The opposite is also true: for the positive interpretation of China’s rise to power to hold ground,
it must be falsified. As a direct opposite to the concept of ‘rising power,’ the alternative of
‘falling power’(Brands 2018a; Brands; Beckley 2021; Michta 2021) is interesting as a
reckoning with the Sinophrenic interpretations of China’s rise (see above). This argument
suggests that causes for war are more clearly pronounced after a rise to power comes to an end
and starts to decline or fall. It builds on previous research on the status concerns of such powers
and agrees with the notion that war is not a desirable option for a rising power unless that desired
status is denied or impossible to attain by peaceful means. The problem is, of course, that a
juxtaposition of ‘rising’ and ‘falling’ power is merely a conceptual approach to the abstractions
of the rise and fall of nations.

__Stated problem 1__: Repeat the excerpt on China's rise to power between "The opposite is" and "fall of nations.", inclusive.
__Stated problem 2__: In one to three sentences, explain why the excerpt on China's rise to power calls the alternative of 'falling power' interesting.
The material after this point is separate from the excerpt on China's rise to power.

__Information shown__:

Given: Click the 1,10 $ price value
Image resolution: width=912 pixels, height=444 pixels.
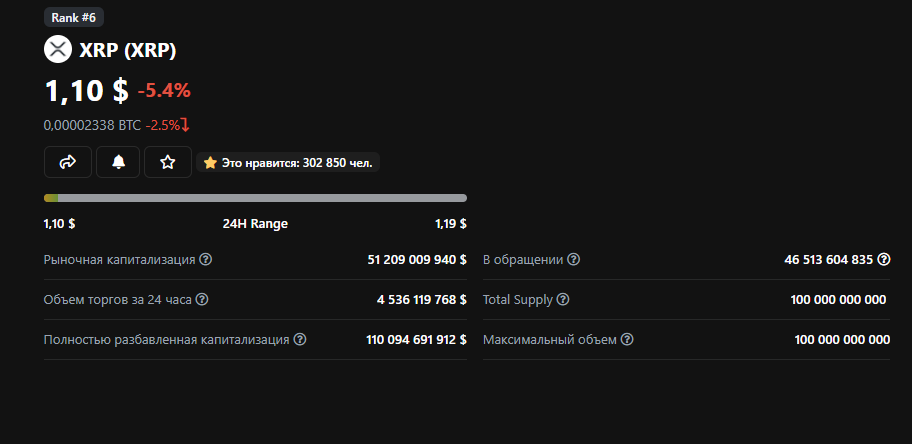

__Result 1__:
The opposite is also true: for the positive interpretation of China’s rise to power to hold ground,
it must be falsified. As a direct opposite to the concept of ‘rising power,’ the alternative of
‘falling power’(Brands 2018a; Brands; Beckley 2021; Michta 2021) is interesting as a
reckoning with the Sinophrenic interpretations of China’s rise (see above). This argument
suggests that causes for war are more clearly pronounced after a rise to power comes to an end
and starts to decline or fall. It builds on previous research on the status concerns of such powers
and agrees with the notion that war is not a desirable option for a rising power unless that desired
status is denied or impossible to attain by peaceful means. The problem is, of course, that a
juxtaposition of ‘rising’ and ‘falling’ power is merely a conceptual approach to the abstractions
of the rise and fall of nations.

__Result 2__: As the direct opposite of 'rising power,' the 'falling power' alternative serves as a reckoning with the Sinophrenic interpretations of China's rise.